GOAL OF THE EXERCISE -
All lines with the word "computer" must be pulled from the entries below.

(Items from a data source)
-------

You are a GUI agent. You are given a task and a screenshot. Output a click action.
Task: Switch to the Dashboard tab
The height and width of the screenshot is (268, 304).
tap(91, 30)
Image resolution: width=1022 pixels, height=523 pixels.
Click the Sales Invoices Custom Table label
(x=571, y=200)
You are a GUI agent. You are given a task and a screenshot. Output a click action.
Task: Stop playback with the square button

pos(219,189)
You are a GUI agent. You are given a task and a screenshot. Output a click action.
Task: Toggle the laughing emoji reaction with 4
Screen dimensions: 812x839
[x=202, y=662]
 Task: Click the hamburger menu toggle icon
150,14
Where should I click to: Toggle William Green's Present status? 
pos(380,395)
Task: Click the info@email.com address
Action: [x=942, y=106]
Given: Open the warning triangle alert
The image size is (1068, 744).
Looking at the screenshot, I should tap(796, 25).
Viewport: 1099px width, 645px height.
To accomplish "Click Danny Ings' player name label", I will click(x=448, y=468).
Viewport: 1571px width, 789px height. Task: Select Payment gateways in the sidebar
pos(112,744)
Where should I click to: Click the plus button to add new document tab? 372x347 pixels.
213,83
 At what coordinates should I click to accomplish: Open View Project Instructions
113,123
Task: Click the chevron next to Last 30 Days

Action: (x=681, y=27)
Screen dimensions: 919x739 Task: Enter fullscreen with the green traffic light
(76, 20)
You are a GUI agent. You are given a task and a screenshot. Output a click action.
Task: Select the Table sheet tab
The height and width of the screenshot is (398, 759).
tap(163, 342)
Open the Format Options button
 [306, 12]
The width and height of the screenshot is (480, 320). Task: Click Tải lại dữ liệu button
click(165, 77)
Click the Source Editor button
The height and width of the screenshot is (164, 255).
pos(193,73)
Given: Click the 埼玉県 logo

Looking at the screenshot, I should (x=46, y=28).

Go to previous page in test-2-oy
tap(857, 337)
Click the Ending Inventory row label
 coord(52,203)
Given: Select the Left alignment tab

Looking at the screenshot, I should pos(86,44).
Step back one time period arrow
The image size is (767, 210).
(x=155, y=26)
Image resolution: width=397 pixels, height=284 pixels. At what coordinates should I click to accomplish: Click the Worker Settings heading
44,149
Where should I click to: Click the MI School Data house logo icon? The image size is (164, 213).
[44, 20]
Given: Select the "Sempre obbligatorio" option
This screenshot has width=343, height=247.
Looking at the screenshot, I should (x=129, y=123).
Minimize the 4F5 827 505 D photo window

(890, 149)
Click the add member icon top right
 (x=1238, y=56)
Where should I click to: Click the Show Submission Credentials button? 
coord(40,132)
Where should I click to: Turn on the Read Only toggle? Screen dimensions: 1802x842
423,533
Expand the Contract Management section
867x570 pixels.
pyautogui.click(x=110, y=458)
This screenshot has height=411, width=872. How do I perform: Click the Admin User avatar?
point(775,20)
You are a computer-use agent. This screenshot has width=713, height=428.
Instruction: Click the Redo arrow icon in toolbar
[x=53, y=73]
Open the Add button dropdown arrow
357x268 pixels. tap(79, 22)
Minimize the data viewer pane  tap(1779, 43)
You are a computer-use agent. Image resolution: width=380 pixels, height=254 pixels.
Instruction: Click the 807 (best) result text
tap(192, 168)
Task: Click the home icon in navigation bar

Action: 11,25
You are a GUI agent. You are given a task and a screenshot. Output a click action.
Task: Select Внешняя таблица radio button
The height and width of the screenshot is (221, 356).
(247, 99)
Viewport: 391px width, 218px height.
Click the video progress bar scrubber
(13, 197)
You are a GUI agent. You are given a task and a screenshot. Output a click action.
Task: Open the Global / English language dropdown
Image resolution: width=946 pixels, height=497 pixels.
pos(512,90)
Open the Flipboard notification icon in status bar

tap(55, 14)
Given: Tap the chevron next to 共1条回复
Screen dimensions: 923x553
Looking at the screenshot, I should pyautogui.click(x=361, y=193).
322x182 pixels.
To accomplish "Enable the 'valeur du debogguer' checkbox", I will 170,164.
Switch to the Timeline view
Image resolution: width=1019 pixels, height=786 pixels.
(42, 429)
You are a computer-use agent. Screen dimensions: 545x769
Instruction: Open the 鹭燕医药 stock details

-------

THE ANSWER -
You are a computer-use agent. This screenshot has width=713, height=428.
You are a computer-use agent. Image resolution: width=380 pixels, height=254 pixels.
You are a computer-use agent. Screen dimensions: 545x769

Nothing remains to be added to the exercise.